__Task statement__
Copy every entry word for word, but skip the pictures.

(Collected data entries)
++++++++++

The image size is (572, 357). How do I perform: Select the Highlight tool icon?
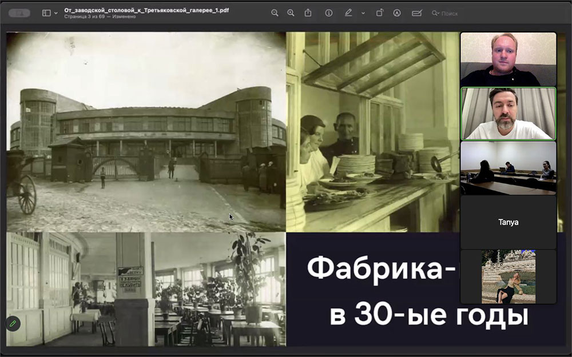point(416,13)
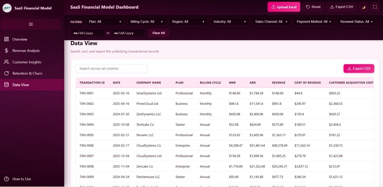383x187 pixels.
Task: Toggle dark mode with the moon icon
Action: pyautogui.click(x=363, y=7)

++++++++++

__Your solution__
The image size is (572, 357). How do I perform: Select the Highlight tool icon?
point(416,13)
383x187 pixels.
Task: Toggle dark mode with the moon icon
Action: pyautogui.click(x=363, y=7)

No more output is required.